== Activity ==
Filter the entries and keep only the lines where the string "will" appears.

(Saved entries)

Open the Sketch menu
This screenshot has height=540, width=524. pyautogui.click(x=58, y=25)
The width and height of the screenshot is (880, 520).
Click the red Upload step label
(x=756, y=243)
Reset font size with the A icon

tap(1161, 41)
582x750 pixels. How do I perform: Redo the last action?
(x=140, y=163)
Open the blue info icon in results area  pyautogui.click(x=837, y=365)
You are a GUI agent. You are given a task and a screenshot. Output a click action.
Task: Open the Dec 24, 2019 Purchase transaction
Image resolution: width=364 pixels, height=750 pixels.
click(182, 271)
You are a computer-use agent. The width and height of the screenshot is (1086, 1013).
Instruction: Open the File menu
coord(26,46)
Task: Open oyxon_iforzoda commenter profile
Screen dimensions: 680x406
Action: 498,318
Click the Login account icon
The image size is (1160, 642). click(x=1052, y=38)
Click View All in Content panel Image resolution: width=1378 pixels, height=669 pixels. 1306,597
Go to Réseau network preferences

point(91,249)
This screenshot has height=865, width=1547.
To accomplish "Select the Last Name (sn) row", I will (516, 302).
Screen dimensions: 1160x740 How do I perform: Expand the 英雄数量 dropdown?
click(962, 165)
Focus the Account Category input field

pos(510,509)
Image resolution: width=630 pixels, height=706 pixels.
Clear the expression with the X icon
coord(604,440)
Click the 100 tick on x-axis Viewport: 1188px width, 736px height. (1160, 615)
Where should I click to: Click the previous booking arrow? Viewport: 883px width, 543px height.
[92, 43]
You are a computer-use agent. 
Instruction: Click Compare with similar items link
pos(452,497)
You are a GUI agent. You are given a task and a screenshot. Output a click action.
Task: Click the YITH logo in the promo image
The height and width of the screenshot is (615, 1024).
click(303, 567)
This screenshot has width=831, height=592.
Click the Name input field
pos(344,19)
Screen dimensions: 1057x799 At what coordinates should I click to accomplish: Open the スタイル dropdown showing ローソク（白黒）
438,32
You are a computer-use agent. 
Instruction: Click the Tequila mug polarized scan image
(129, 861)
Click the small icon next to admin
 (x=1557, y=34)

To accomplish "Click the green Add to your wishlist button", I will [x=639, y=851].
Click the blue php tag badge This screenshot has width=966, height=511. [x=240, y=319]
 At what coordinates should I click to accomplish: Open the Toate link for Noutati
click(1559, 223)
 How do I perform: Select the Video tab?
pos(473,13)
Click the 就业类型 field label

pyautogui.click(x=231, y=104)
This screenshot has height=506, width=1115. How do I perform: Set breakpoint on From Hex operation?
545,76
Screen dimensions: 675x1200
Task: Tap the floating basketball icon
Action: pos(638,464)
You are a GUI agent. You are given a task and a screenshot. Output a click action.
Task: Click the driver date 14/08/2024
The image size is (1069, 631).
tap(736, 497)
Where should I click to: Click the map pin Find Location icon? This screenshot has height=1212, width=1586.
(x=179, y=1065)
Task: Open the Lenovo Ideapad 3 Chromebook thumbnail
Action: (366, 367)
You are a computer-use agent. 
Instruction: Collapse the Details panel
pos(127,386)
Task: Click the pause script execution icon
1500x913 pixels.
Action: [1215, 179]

== Final answer ==
To accomplish "Select the Last Name (sn) row", I will (516, 302).
To accomplish "Click the green Add to your wishlist button", I will [x=639, y=851].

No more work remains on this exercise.